I have no idea how the justices will find. I do find the prevailing wisdom in the blogosphere, that the justices will simply vote their political affiliations, appalling. I think that’s a drastic oversimplification. In my view the justices’ theories of jurisprudence and judicial review, their ideologies, and their political affiliations are interwoven in complicated ways and all will play roles in how the case is ultimately decided.

Keep in mind that the same people who’ve been arguing all along that the case was completely frivolous and couldn’t possibly make it as far as the Supreme Court are now arguing that it’s completely frivolous and the Supreme Court will reject the plaintiff’s case. And that the Obama Administration’s record on cases brought before the Supreme Court has been, frankly, lousy. They’ve been defeated by unanimous votes of the justices too many times for an administration that’s supposed to have so many smart lawyers.

All this to say that I won’t be surprised whether the justices support or reject the plaintiff’s case and I don’t think anybody else should be, either.

3 comments… add one
  • Guarneri Link

    Heh. Working, as I do, with lawyers all the time it is easy for me to understand what is often cited to me – “they have smart lawyers who know exactly what words to use (in this document), so the words mean exactly what they say.” The Journal argument.

    However, if you asked me to speculate on their intent…….I can’t help but believe they intended the Times interpretation.

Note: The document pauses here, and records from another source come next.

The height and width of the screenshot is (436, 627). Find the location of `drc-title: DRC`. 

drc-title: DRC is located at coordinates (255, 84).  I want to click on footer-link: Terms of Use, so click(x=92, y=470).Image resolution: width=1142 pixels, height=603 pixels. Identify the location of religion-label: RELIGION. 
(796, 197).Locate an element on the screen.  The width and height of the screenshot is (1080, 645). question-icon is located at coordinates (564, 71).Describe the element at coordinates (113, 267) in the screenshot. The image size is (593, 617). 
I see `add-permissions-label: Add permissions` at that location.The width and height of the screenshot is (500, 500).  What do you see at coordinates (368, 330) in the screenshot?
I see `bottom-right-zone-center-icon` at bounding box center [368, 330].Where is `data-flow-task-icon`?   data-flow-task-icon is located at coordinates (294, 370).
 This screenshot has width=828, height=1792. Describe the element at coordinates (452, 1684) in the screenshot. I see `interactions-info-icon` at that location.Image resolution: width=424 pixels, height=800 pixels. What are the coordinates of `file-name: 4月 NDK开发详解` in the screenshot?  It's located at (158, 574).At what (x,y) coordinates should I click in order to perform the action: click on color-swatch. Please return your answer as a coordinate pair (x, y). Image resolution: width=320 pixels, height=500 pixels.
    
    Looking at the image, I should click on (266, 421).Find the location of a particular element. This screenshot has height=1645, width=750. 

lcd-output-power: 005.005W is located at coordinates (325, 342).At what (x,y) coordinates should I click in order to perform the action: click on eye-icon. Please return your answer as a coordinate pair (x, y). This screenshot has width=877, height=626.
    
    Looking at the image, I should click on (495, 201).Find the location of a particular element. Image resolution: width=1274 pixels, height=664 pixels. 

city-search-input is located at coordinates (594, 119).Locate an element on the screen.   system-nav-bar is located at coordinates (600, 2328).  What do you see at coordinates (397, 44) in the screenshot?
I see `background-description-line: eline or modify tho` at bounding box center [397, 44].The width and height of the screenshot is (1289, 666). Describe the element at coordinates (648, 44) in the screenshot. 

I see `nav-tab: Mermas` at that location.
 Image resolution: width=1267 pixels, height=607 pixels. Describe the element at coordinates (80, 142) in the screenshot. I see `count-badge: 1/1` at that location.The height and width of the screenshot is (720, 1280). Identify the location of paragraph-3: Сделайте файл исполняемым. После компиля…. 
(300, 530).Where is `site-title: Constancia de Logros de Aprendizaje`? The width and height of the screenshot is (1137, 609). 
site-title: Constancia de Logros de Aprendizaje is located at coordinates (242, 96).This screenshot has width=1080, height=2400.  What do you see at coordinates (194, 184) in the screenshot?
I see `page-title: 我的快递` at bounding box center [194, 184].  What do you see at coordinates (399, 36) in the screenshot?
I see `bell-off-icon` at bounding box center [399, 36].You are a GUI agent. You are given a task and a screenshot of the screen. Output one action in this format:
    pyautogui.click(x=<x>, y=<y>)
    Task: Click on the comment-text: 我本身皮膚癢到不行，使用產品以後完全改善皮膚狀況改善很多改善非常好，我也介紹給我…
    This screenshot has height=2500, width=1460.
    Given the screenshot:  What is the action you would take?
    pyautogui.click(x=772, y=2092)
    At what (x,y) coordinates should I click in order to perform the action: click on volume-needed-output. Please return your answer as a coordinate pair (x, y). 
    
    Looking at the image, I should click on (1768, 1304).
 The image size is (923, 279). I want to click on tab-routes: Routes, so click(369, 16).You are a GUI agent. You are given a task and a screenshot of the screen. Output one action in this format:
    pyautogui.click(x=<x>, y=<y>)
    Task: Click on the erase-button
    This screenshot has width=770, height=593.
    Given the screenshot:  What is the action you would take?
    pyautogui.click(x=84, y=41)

    But why don’t they just have Dr Gruber testify before the court about the drafting process so he could just tell the judges exactly which lies they meant and which lies they didn’t?? Save time, right? 😉

  • As I see it even the most progressive justice on the SCOTUS has a decision to make. How far should the justices go in doing the Congress’s job for it? If the Supreme Court is going to rewrite the laws on grounds of mercy, the argument being made by many, why have a Congress at all? There is an opposing legal principle: fiat justitia ruat caelum which means “let justice be done though the heavens fall” or, in other words, don’t take the consequences of your decision into account. If the defense’s argument is correct, it is essentially arguing that the Congress was incompetent.

  • Andy Link

    I think a decisive ruling for either side is problematic. My prediction, in keeping with the title of this thread, is that the Chief Justice will chart a middle, “least bad” option, but I have no idea what that might be.